** start Data rows **
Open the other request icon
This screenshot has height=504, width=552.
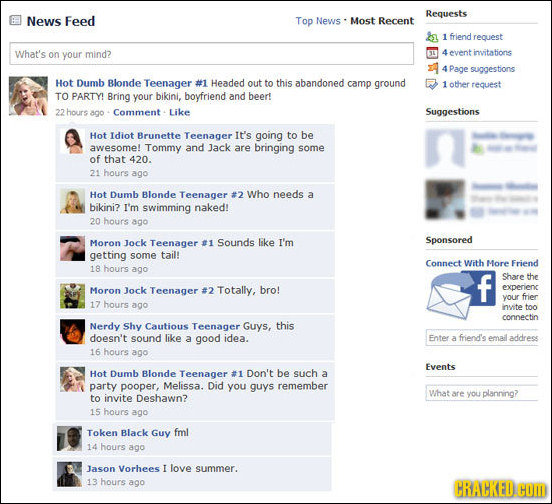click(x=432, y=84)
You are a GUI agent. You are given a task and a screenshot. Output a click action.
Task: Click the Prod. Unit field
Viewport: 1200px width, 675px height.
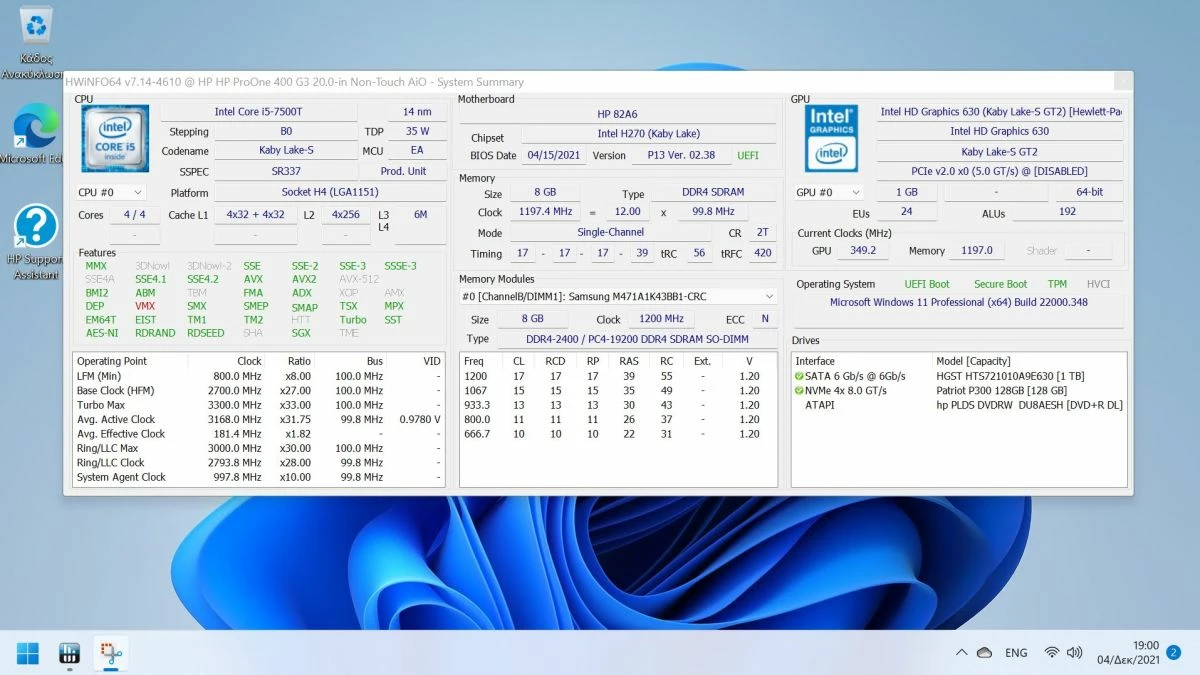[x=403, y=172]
** end Data rows **
## What the task asks
Convert the material above into a Markdown table with two columns, "No." and "Text": number each line in order under "No." and put the line itself under "Text". Skip blank lines, and leave the pictures out of the table.

## The completed task
| No. | Text |
|---|---|
| 1 | Open the other request icon |
| 2 | This screenshot has height=504, width=552. |
| 3 | click(x=432, y=84) |
| 4 | You are a GUI agent. You are given a task and a screenshot. Output a click action. |
| 5 | Task: Click the Prod. Unit field |
| 6 | Viewport: 1200px width, 675px height. |
| 7 | [x=403, y=172] |